Essa época de bonança, no entanto, acabou no final da década de 1990. O sociólogo e especialista em integração Felippe Ramos aponta que fatores como a desvalorização do real frente ao dólar, logo depois da reeleição do então presidente Fernando Henrique Cardoso (PSDB), e a crise da dívida argentina em 1999 levaram ao que ele chama de “esgotamento do Mercosul comercial”.
“Quando FHC desvaloriza o real, gera um aumento de exportações brasileiras para a Argentina, desequilibrando a balança comercial. A Argentina, então, começa a proteger mais a sua economia. Logo depois, veio a crise da dívida, que tem consequências até hoje. Com a negociação dos credores, isso destruiu essa primeira fase. De 1999 até 2003, há uma espécie de suspensão do Mercosul”, apontou.
Ascensão dos governos de esquerda e a prioridade ao social
Em 1999, a eleição de Hugo Chavez na Venezuela muda o xadrez geopolítico da América do Sul. No início do século 21, outros governos de esquerda também floresceram em todos os países do bloco: Lula, no Brasil, Nestor Kirchner, na Argentina, Tabaré Vasquez no Uruguai, e, mais adiante, em 2008, Fernando Lugo no Paraguai.
Nesse novo período, além da integração, o bloco passou a se preocupar também com colaboração entre os países. Uma das principais medidas tomadas nesse sentido foi a criação do Fundo Para a Convergência Estrutural do Mercosul (Focem) que se destina a financiar programas de convergência estrutural e coesão social das economias menos desenvolvidas do bloco. Com isso, o Brasil se comprometeu a bancar 70% dos recursos desse fundo; a Argentina, 27%; o Uruguai, 2%; e o Paraguai, menor economia, 1%.
Fuser destaca a importância dessa nova visão cooperativa entre os países, mas diz que o próprio governo brasileiro sempre teve uma “postura ambígua” durante esse processo.
“O governo brasileiro defendeu a integração no discurso, mas com um baixo grau de compromisso com o objetivo da construção de um espaço comum. A postura do empresariado brasileiro contribuiu muito para bloquear as iniciativas da política externa no sentido da integração. A burguesia, por um lado, trata de aproveitar as oportunidades abertas pelos esforços integracionistas para conquistar mercados e internacionalizar empresas. Por outro, sabotam qualquer proposta que aponte no sentido de uma integração estrutural sul-americana”, critica.
Integração corre riscos com crises políticas no continente
Fruto desse momento mais político foi a criação da União das Nações Sul-americanas (Unasul) em 2008. Contando com 12 membros, ela foi um dos fóruns criados para diálogos e integração política no continente.
O novo momento da integração regional, no entanto, corre riscos com as crises econômicas e políticas que o continente vive atualmente.
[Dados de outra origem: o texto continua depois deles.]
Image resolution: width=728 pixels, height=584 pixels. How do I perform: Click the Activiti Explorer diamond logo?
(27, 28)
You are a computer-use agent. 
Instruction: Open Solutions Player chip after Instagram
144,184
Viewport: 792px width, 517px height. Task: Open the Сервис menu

A entrada da Venezuela como membro pleno do Mercosul em 2012 não teve o poder de dar o dinamismo necessário para o bloco porque, depois da morte de Hugo Chávez, o país mergulhou em uma crise política e econômica profunda. O cenário é parecido com o do Brasil. Já na Argentina, a vitória do liberal Maurício Macri, em 2015, deu fim à sequência de governos progressistas no país.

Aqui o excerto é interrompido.